His newfound passion for reading led him to study history and politics, and a postgraduate degree in international relations and security studies, both from Dundee University. He subsequently worked as a shop clerk at Tesco, where he was managing director of the Usdaw trade union, and was elected to Aberdeen City Council in 2015; he became SNP chairman on the board the following year.
[See also: What would foreign policy look like in a Labour government?]
In another era, one could easily imagine Flynn as a Labor MP, but he says his politics have been shaped by the war in Iraq and the “huge disconnect” between Tony Blair’s New Labor government and Scotland.
Flynn was 21 when David Cameron and George Osborne moved into Downing Street in 2010 and his opposition to the Union grew during the austerity years. “He just fell from there and everything I thought just crystallized into reality. I was always going to be a nationalist, but Labor has lost me, and many people like me, to its own mistakes in government, mistakes which I think, with all due respect, Keir Starmer is repeating.”
By this, Flynn means that Labor’s message is “identical to that of the Conservative Party” on Brexit, trans rights and, he adds, a second independence referendum. But the SNP has its problems. The party is increasingly divided over its independence strategy, with some gradualists worried that using the upcoming UK general election as a ‘de facto’ referendum on independence could backfire. Flynn defends this position because he believes he will give the Scots a vote on Union ‘sooner rather than later’.

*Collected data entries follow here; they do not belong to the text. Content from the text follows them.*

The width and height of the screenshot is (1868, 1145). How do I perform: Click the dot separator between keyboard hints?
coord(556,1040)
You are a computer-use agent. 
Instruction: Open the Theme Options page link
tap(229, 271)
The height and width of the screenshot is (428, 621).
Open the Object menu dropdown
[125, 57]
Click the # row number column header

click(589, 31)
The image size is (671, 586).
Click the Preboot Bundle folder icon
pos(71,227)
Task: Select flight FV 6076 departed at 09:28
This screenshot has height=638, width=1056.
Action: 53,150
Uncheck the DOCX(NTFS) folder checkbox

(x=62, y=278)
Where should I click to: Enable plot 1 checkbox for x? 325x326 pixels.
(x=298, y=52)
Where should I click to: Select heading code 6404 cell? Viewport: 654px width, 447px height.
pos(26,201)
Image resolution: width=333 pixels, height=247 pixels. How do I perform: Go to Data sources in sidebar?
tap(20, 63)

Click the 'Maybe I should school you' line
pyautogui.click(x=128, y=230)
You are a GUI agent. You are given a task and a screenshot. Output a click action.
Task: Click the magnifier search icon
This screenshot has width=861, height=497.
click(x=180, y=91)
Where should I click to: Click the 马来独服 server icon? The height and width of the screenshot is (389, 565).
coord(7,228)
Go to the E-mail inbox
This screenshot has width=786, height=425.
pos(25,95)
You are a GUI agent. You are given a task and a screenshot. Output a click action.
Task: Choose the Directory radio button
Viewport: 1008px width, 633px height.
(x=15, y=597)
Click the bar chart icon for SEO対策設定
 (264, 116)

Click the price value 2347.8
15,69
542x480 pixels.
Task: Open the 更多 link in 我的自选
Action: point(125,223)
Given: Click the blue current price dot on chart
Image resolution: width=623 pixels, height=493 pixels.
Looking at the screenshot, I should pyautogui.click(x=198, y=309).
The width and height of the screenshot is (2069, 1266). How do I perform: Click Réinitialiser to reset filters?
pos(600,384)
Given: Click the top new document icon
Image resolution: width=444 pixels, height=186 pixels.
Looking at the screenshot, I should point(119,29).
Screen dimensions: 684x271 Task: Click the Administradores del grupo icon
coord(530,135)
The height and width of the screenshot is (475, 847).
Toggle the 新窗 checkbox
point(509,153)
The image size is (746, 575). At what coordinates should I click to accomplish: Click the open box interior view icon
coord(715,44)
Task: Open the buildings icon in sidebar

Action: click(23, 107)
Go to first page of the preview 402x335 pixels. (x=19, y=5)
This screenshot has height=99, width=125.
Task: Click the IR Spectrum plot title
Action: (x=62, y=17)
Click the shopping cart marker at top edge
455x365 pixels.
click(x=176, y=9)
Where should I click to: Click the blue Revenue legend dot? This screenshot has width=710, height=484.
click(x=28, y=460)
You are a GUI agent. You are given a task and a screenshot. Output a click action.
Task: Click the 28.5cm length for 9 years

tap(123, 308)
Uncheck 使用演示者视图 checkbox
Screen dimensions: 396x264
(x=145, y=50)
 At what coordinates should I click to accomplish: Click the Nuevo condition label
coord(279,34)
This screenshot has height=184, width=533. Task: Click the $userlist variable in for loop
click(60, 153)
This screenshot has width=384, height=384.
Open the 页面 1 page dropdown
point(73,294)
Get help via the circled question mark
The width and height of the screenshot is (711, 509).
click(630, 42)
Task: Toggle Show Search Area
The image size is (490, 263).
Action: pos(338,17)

During our conversation he denied that his rise to the leadership of the SNP in Westminster was driven by a desire for more freedom from Sturgeon and Edinburgh. “My colleagues at Holyrood – and rightly so – are focused on moving government forward, but our job down here is to ensure that the damage done by the Conservatives is picked up as loudly as possible.” Flynn says Mhairi Black, his young and outspoken deputy, shares his drive and restlessness for change. “Mhairi is one of the most engaging people in politics. When he speaks, people stop and listen.”
What will happen to Stephen Flynn, this man in a hurry? His ultimate goal, of course, is to “walk arm in arm” with his SNP colleagues out of Westminster after Scotland votes for independence. But in the meantime he also has an eye on Holyrood and, presumably, a role in the Scottish government. “Whoever is elected to the SNP wants to be in the Scottish national parliament, which is not in Westminster, but in Edinburgh.”